You are viewing a plain text version of this content. The canonical link for it is here.
Posted to dev@avro.apache.org by "Ron Bodkin (JIRA)" <ji...@apache.org> on 2010/09/21 01:05:33 UTC

[jira] Created: (AVRO-672) Convert JSON Text Input to Avro Tool

Convert JSON Text Input to Avro Tool
------------------------------------

                 Key: AVRO-672
                 URL: https://issues.apache.org/jira/browse/AVRO-672
             Project: Avro
          Issue Type: New Feature
            Reporter: Ron Bodkin


The attached patch allows reading a JSON-formatted text file in, converting to a conforming Avro text file, emitting one record per line, e.g., it can read this input file:
{"intval":12}
{"intval":-73,"strval":"hello, there!!"}

with this schema:
{ "type":"record", "name":"TestRecord", "fields": [ {"name":"intval","type":"int"}, {"name":"strval","type":["string", "null"]}]}

returning valid Avro. This is different than the DataFileWriteTool, which would read in the following internal encoding:
{"intval":12,"strval":null}
{"intval":-73,"strval":{"string":"hello, there!!"}}

In general, the internal encodings used by Avro aren't natural when reading in JSON text that appears in the wild. Likewise, this utility allows changing invalid Avro identifier characters into an underscore, again to tolerate JSON that wasn't designed to be readable by Avro.


-- 
This message is automatically generated by JIRA.
-
You can reply to this email to add a comment to the issue online.


[jira] Updated: (AVRO-672) Convert JSON Text Input to Avro Tool

Posted by "Doug Cutting (JIRA)" <ji...@apache.org>.
     [ https://issues.apache.org/jira/browse/AVRO-672?page=com.atlassian.jira.plugin.system.issuetabpanels:all-tabpanel ]

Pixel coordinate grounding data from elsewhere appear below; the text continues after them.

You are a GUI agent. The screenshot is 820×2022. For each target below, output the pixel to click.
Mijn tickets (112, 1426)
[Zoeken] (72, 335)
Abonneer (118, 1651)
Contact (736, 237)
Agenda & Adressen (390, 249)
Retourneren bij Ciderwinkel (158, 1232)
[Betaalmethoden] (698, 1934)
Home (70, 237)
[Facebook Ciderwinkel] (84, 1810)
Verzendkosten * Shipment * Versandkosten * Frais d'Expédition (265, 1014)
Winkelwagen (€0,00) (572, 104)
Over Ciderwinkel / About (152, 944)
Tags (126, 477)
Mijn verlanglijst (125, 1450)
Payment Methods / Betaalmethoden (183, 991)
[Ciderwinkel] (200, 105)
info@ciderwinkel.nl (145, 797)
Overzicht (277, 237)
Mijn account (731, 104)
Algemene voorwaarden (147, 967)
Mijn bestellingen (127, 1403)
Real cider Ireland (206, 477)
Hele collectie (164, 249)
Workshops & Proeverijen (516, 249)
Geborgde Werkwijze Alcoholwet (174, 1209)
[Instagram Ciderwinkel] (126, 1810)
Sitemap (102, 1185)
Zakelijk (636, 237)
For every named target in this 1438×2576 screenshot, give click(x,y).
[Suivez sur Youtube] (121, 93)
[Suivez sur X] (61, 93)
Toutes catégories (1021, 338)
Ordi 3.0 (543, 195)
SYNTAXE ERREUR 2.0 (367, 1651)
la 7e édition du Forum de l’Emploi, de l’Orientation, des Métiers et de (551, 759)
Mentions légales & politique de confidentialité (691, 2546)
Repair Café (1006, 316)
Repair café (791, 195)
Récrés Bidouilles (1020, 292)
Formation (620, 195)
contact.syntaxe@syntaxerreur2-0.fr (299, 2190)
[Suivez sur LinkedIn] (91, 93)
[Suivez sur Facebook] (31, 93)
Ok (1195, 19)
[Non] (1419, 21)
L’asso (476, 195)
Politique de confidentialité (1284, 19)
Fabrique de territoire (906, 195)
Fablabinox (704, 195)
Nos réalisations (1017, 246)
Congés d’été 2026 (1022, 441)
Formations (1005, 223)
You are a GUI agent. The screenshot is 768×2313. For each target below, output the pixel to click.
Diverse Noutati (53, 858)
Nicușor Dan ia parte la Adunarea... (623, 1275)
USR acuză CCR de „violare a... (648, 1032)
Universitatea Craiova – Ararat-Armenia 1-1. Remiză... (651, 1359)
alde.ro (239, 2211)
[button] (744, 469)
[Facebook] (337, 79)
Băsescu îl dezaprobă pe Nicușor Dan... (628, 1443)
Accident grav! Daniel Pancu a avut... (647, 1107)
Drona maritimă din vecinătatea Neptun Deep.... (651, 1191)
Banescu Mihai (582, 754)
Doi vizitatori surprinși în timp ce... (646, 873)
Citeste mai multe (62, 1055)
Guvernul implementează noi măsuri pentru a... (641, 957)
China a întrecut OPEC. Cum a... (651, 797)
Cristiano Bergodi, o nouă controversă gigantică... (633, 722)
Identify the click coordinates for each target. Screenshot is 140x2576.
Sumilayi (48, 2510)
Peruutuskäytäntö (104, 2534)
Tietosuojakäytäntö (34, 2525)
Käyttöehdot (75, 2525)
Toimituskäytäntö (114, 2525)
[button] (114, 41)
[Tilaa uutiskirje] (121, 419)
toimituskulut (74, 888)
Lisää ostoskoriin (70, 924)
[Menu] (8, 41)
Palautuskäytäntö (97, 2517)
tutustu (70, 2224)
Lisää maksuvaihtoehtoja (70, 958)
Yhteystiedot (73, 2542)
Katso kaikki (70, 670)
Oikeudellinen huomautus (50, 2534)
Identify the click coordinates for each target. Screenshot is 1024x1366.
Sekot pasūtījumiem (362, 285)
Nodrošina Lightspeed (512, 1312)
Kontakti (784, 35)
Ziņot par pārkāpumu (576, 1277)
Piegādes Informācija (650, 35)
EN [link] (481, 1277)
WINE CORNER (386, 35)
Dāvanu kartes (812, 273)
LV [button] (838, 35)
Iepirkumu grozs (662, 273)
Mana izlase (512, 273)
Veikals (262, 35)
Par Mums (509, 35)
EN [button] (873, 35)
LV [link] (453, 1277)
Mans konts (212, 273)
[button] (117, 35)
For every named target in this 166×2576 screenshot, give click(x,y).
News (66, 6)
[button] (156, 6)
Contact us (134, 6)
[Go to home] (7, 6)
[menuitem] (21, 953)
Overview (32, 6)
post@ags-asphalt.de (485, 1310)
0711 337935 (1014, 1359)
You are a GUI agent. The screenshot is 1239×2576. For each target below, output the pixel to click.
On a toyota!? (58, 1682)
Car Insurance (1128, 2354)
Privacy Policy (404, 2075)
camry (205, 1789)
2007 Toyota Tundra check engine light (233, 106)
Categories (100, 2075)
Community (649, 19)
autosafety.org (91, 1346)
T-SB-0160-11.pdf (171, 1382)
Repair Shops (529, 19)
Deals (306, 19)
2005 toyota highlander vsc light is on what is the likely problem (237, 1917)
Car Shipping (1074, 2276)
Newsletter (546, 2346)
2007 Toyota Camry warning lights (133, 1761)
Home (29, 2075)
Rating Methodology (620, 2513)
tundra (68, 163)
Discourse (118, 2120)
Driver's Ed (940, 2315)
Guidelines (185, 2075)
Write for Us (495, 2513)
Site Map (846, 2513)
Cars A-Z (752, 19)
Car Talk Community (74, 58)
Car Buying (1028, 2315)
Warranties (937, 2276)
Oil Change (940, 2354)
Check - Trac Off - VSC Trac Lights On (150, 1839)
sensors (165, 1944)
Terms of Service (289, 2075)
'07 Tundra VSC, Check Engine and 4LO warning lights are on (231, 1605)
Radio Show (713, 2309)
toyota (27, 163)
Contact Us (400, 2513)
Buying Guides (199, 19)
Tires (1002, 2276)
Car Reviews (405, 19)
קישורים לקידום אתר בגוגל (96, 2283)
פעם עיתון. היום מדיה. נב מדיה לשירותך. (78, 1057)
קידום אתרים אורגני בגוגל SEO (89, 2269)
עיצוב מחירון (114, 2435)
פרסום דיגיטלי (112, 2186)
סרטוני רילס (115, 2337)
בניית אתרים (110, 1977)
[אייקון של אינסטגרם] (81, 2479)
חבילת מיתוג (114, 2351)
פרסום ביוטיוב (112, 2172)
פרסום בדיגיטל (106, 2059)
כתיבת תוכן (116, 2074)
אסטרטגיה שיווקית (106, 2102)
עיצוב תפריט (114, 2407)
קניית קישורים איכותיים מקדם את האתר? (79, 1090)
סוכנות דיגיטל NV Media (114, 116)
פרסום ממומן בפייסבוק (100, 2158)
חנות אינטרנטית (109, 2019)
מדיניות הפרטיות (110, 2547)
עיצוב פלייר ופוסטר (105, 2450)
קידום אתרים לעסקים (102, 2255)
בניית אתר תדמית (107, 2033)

Doug Cutting updated AVRO-672:
------------------------------

    Attachment: AVRO-672.patch

It might be confusing to provide two different JSON encodings for Avro data.  Also, the encoding in your patch is indeed simpler, but can lose information.  For example, a string that looks like base64-encoded binary data would be assumed by Jackson to be binary data, which might not always be the case.  Schemas that include fixed or enum values are not supported by this encoding, nor are many unions.

If reading and writing arbitrary JSON is a priority, then the approach taken in AVRO-251 might be of interest.  Here's a patch that provides a DatumReader and DatumWriter for Jackson's JsonNode.  This uses a schema that permits arbitrary JSON data.  Would this be useful to you?  If so, we could provide it as a tool.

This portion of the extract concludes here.